In risposta agli attacchi su Siri, la Lega ha bloccato l’operazione tesa ad alleggerire il bilancio di Roma Capitale della pentastellata Raggi. Ma Salvini e i suoi in generale preferiscono aspettare, augurandosi che in qualche modo saranno i 5 Stelle a far cadere il governo, per poi poterli inchiodare alle proprie responsabilità sotto gli occhi degli elettori. Certo, è vero che i 5 Stelle sono dei neofiti della politica di governo, ma lo sanno persino loro che chi fa cadere un esecutivo spesso ne paga le conseguenze in termini di voti. Per cui non è detto che se punti il dito contro i corrotti al costo di mandare tutti a casa poi ti basterebbero i voti dei giustizialisti per tornare in pista (peraltro con temi e toni da Pd e dintorni).

Che succede dopo il 26 maggio?

Dopo le Europee, sia la Lega che il M5S potrebbero desiderare di tornare al voto. Sì, perché i 5 Stelle devono fare i conti con il Pd, che ha presentato una mozione di sfiducia proprio per vedere quanto Di Maio e i suoi vogliano davvero far cadere il governo prima del 26 maggio. Salvini, dal canto suo, auspica di ritrovarsi all’indomani delle Europee con Berlusconi sotto il 10 per cento e lui con i numeri per poter governare senza il Cav, magari con Fratelli d’Italia e pezzi di responsabili provenienti in gran parte da Forza Italia (a partire dal governatore ligure Toti).

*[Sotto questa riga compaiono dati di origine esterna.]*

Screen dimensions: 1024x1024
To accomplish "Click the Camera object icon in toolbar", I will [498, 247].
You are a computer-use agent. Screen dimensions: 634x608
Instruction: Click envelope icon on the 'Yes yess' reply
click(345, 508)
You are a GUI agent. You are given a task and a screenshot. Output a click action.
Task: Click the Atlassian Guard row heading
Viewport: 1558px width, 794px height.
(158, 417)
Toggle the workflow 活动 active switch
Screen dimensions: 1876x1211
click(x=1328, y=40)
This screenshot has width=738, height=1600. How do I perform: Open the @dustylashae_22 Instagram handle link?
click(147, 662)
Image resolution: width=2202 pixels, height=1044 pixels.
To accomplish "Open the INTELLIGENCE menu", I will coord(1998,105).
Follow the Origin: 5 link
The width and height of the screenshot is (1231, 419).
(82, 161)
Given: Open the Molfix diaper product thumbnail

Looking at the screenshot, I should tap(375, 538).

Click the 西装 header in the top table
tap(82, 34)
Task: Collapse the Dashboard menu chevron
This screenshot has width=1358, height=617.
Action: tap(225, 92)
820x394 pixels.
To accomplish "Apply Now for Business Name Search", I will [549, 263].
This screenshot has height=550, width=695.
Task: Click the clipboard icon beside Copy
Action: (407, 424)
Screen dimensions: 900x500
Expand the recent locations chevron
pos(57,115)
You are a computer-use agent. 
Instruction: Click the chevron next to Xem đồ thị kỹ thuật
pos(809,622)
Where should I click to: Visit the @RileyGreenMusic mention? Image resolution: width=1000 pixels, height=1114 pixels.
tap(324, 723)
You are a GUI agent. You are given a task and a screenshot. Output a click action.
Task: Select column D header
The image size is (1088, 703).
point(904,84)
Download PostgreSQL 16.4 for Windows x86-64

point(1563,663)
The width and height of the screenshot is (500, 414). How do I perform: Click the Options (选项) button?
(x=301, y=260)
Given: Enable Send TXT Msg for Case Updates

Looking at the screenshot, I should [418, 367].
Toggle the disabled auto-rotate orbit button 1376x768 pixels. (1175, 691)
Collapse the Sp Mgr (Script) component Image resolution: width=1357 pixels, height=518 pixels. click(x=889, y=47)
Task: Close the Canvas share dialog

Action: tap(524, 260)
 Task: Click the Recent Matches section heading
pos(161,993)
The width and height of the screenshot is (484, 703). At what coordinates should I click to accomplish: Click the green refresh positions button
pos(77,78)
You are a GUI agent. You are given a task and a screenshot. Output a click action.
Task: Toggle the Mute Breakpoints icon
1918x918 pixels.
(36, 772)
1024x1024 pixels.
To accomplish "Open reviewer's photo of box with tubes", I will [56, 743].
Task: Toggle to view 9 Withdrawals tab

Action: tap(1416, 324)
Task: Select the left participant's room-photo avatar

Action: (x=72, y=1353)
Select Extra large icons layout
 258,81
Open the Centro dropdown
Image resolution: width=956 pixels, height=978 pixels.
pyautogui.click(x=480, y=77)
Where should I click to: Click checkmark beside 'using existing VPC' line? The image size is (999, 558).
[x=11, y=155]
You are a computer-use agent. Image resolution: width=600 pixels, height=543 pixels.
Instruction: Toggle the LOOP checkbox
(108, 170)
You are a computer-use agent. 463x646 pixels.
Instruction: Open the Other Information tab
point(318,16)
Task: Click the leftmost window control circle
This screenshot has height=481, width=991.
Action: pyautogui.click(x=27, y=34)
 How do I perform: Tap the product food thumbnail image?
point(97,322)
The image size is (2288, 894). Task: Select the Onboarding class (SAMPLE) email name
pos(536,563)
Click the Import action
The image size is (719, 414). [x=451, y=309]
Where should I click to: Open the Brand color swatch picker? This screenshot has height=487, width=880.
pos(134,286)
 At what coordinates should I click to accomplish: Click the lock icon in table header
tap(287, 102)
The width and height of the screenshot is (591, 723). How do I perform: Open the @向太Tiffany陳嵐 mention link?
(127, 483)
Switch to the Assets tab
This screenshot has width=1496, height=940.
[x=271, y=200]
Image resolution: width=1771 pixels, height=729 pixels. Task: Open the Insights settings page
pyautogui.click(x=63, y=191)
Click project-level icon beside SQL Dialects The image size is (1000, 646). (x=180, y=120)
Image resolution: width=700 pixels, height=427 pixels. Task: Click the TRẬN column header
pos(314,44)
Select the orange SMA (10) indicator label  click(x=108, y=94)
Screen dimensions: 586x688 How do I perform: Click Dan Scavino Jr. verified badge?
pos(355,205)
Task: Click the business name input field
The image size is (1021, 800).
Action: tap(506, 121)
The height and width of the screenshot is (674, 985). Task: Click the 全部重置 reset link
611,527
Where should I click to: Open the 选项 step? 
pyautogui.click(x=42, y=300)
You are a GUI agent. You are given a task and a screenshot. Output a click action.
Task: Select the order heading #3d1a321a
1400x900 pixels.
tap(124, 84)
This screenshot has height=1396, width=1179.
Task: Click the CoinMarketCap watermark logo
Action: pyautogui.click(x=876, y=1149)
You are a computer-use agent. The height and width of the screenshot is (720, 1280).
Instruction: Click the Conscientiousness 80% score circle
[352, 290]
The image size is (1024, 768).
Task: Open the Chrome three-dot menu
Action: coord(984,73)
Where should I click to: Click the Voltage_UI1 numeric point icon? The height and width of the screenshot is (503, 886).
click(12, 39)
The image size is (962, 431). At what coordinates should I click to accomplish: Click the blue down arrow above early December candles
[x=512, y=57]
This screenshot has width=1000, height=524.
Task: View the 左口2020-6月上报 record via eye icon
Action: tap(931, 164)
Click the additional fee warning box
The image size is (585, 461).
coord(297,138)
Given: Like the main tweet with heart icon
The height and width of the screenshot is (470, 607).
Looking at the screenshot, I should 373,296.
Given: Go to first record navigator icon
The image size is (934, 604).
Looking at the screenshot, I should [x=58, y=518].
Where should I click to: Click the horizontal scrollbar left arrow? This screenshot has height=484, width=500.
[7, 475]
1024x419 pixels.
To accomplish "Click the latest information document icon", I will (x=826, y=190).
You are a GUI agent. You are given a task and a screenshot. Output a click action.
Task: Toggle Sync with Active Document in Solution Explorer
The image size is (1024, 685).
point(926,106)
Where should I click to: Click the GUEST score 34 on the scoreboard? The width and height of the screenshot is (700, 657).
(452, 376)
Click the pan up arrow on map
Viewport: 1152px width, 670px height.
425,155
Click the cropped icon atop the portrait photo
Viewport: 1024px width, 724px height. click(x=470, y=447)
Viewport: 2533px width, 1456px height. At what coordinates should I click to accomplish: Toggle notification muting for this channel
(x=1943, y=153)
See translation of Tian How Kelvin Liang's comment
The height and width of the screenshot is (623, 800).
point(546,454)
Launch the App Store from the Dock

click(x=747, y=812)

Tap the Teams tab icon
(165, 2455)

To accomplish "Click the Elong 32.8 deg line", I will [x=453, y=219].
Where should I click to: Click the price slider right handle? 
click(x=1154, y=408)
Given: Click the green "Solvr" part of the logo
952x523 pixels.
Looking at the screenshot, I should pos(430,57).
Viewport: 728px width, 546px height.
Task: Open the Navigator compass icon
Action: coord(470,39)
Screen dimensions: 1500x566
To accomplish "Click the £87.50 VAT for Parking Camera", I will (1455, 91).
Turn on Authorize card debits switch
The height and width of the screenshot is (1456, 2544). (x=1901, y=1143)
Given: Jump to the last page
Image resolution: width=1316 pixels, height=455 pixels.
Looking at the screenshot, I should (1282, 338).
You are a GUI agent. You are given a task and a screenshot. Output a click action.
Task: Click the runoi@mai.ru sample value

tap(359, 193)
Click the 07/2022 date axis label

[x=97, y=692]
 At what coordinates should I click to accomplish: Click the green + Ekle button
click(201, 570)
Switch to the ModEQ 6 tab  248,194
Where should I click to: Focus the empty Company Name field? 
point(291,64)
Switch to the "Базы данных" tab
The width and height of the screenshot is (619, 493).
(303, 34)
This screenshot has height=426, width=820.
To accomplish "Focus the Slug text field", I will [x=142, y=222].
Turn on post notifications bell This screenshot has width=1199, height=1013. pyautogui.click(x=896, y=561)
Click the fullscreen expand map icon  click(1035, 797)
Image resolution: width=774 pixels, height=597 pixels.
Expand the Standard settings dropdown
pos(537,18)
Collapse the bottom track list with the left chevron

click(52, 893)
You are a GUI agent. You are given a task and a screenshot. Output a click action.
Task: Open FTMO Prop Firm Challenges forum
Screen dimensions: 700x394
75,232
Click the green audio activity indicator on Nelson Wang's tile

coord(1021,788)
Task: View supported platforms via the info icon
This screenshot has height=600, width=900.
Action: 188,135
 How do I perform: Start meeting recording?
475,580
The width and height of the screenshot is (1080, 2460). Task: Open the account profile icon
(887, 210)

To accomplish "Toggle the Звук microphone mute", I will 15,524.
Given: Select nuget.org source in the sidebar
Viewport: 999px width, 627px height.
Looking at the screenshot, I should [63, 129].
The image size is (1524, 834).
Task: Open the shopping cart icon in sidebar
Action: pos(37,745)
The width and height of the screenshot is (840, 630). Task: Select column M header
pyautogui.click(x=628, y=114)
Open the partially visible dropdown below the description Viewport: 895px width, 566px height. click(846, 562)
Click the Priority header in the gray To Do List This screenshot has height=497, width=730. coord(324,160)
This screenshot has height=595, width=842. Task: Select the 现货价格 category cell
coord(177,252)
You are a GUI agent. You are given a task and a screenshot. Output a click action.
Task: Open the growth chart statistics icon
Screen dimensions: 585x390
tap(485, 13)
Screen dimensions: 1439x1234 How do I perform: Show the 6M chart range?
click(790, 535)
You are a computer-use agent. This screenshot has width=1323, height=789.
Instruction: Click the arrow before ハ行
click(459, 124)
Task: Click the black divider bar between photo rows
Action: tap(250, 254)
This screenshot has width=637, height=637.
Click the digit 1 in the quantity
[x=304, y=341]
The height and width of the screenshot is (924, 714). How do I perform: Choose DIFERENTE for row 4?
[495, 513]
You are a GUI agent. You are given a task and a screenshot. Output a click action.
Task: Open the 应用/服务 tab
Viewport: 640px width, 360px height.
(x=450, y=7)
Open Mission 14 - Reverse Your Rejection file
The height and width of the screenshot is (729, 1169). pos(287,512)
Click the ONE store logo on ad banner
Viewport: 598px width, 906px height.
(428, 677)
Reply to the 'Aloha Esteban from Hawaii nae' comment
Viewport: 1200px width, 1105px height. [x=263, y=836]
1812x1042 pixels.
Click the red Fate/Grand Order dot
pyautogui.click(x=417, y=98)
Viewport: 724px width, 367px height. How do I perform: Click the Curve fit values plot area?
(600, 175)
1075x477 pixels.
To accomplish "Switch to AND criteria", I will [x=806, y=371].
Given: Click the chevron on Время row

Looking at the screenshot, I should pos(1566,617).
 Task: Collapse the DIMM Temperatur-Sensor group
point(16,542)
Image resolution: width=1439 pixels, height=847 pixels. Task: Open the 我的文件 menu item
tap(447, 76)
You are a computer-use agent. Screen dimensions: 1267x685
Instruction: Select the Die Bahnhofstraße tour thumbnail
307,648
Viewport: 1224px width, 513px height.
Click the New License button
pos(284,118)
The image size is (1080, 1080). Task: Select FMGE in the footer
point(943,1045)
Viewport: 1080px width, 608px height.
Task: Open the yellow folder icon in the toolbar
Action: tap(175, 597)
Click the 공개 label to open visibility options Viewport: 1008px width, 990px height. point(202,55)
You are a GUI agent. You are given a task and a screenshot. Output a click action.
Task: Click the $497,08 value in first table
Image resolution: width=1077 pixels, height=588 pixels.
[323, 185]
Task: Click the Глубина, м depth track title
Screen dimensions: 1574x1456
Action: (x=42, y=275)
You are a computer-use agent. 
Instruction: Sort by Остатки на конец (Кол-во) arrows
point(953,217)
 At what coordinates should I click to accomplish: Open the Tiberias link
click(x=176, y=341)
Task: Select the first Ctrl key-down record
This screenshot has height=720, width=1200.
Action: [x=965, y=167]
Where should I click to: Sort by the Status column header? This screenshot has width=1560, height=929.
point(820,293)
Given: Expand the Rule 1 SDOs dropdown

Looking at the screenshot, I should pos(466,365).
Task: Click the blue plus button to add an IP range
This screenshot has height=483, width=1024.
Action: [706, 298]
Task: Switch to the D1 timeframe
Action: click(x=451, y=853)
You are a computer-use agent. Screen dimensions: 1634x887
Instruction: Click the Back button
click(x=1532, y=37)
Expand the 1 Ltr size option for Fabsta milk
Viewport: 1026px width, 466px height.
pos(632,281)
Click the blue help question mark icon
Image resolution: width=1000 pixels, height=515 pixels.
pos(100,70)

Si potrebbe votare il 6 ottobre

Facendo due conti, se si arrivasse allo scioglimento delle Camere entro il 7 agosto, si potrebbe votare il 6 ottobre. In questo modo, tra l’altro, la legge di Bilancio (con tutte le “rogne” che comporta) spetterebbe al prossimo esecutivo. Certo, questi scenari sono aria fritta, perché i conti non si fanno senza l’oste. Sta al presidente della Repubblica Sergio Mattarella infatti decidere se far tornare il Paese alle urne o tirare a campare con un governo tecnico affidato al presidente della Bce Mario Draghi, per esempio, sulla pelle dei contribuenti (proprio come è stato con Monti, che guarda caso è dello stesso giro del governatore centrale uscente).